**STATED PROBLEM 1:**
In the excerpt on complex number classes, why does Complex2(0.5+1.5j) raise the same error as Complex(0.5+1.5j) before Complex2 gets its own constructor?
**STATED PROBLEM 2:**
Restate the stretch of the excerpt on complex number classes from "What motivates the" through "0.0) * Complex(0.0, 1.0)", putting "division" in place of "multiplication".

The only visible changes between Complex and Complex2 are the
tests that explicitly ask for the type of the complex object z and the test
isinstance(z, Complex2).
>>> type(z) is Complex
False
>>> type(z) is Complex2
True
>>> isinstance(z, Complex2)
What motivates the introduction of a new complex number class initially is that
we forgot to implement multiplication:
>>> Complex(1.0, 0.0) * Complex(0.0, 1.0)
Traceback (most recent call last):
File "<stdin>", line 1, in <module>
TypeError: unsupported operand type(s) for *: 'Complex' and 'Complex'
Let’s fix this oversight by adding a method __mul__ to the class Complex2
class Complex2(Complex):
def __mul__(self, other):
r1, i1 = self.real, self.imag
r2, i2 = other.real, other.imag
real = r1*r2 - i1*i2
imag = r1*i2 + r2*i1
return Complex2(real, imag)
>>> Complex2(1.0, 0.0) * Complex2(0.0, 1.0)
(0.0+1.0j)
It’s better! There is actually a subtle bug (do you see which one?) but we will
wait a bit to fix it, we will soon be better placed to correct the problem.
In the meantime, we want to make our constructor a bit more versatile;
we would like to be able to construct a complex number from any object that has numeric
attributes real and imag, for example, a built-in complex number, instance of
the class complex. With the Complex class, this doesn’t work:
>>> Complex(0.5+1.5j)
Traceback (most recent call last):
File "<stdin>", line 1, in <module>
TypeError: __init__() missing 1 required positional argument: 'imag'
And not more with the Complex2 class:
>>> Complex2(0.5+1.5j)
Traceback (most recent call last):
File "<stdin>", line 1, in <module>
TypeError: __init__() missing 1 required positional argument: 'imag'
Indeed, in the absence of a constructor __init__ that is its own,
new complexes are instantiated using the inherited method __init__.
But we can define a new constructor __init__ that will have priority. To do this, we test
if the first argument named real_or_complex has fields real and imag. If not,
we interpret it as a complex number; otherwise, we use this argument as the real
part and the second as the imaginary part.
class Complex2(Complex):
def __init__(self, real_or_complex, imag=None):
try:
real = real_or_complex.real
imag = real_or_complex.imag
except AttributeError:
real = real_or_complex
imag = imag
self.real = real
self.imag = imag
def __mul__(self, other):
r1, i1 = self.real, self.imag
r2, i2 = other.real, other.imag
real = r1*r2 - i1*i2
imag = r1*i2 + r2*i1
return Complex2(real, imag)
Note that the last two lines of the constructor are a copy-paste from the parent constructor.
We might as well directly call that one! We can either use the explicit syntax
Complex.__init__(self, real, imag) or the super() construction as
below:
class Complex2(Complex):
def __init__(self, real_or_complex, imag=None):
try:
real = real_or_complex.real
imag = real_or_complex.imag
except AttributeError:
real = real_or_complex
imag = imag
super().__init__(real, imag)
def __mul__(self, other):
r1, i1 = self.real, self.imag
r2, i2 = other.real, other.imag
real = r1*r2 - i1*i2
imag = r1*i2 + r2*i1
return Complex2(real, imag)

**Dataset records:**
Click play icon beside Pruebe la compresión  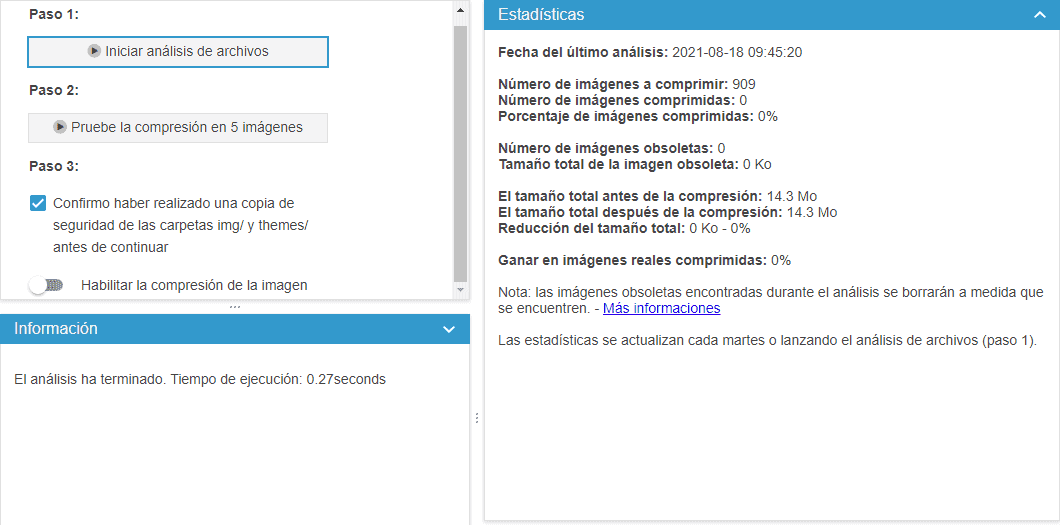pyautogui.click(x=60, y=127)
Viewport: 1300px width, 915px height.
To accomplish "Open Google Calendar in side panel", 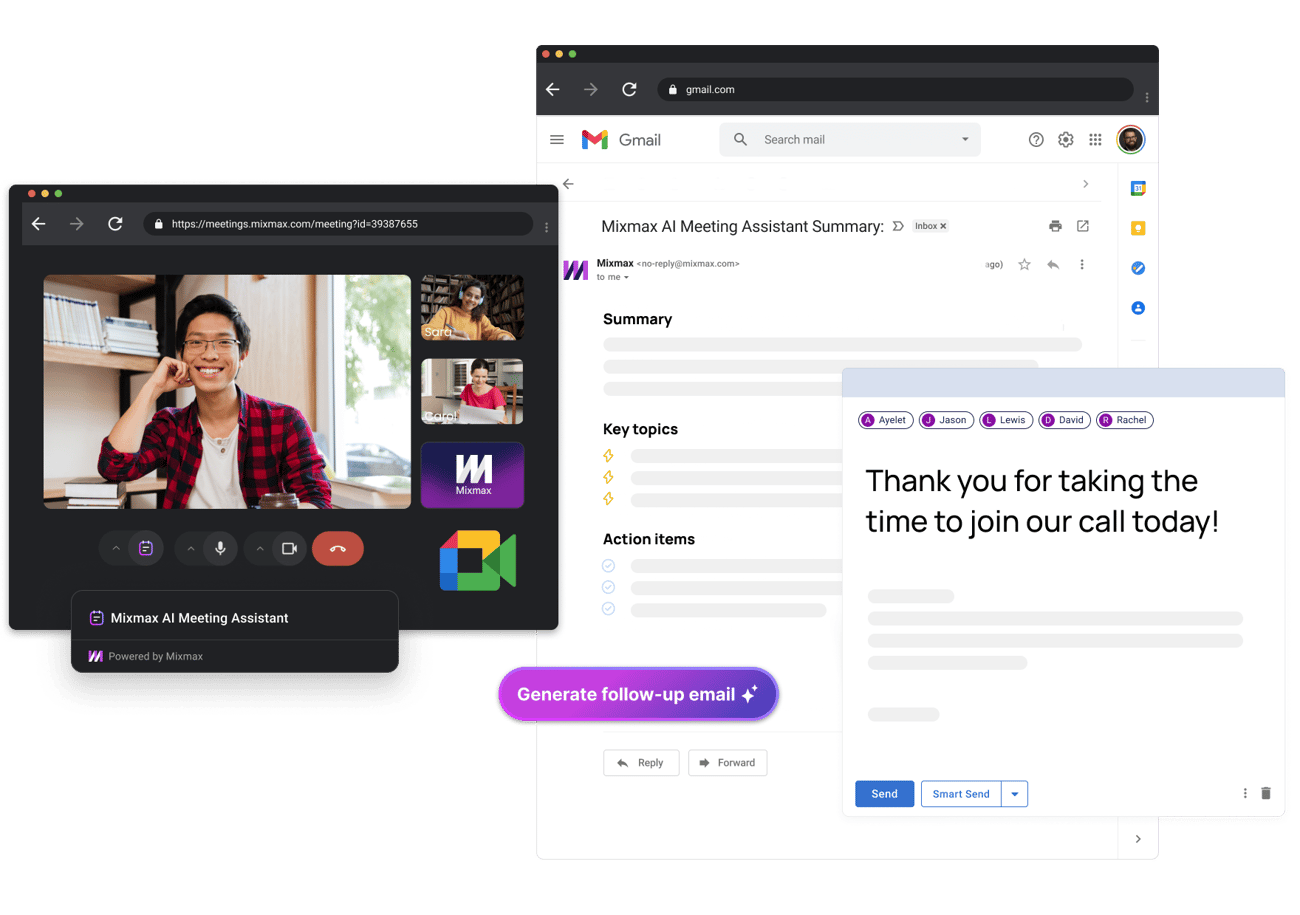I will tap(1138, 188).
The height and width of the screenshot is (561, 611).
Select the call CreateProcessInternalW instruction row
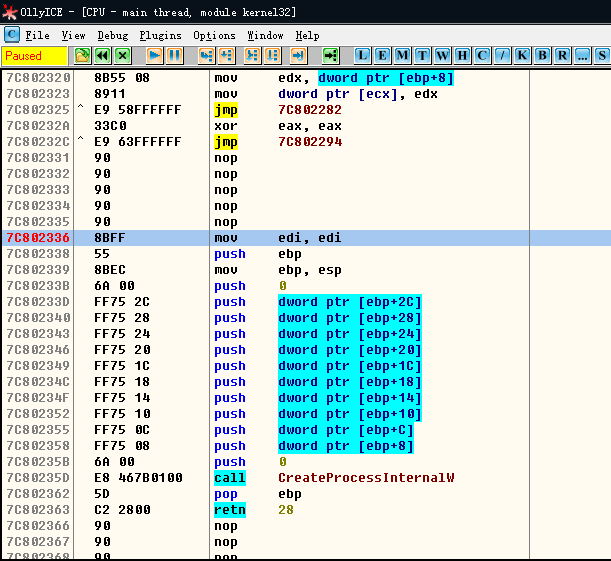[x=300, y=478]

**FINAL ANSWER 1:**
Complex2 has no __init__ constructor of its own at that point, so new instances are made with the __init__ method it inherits from Complex. That inherited constructor needs a separate imag argument, which is missing.

**FINAL ANSWER 2:**
What motivates the introduction of a new complex number class initially is that
we forgot to implement division:
>>> Complex(1.0, 0.0) * Complex(0.0, 1.0)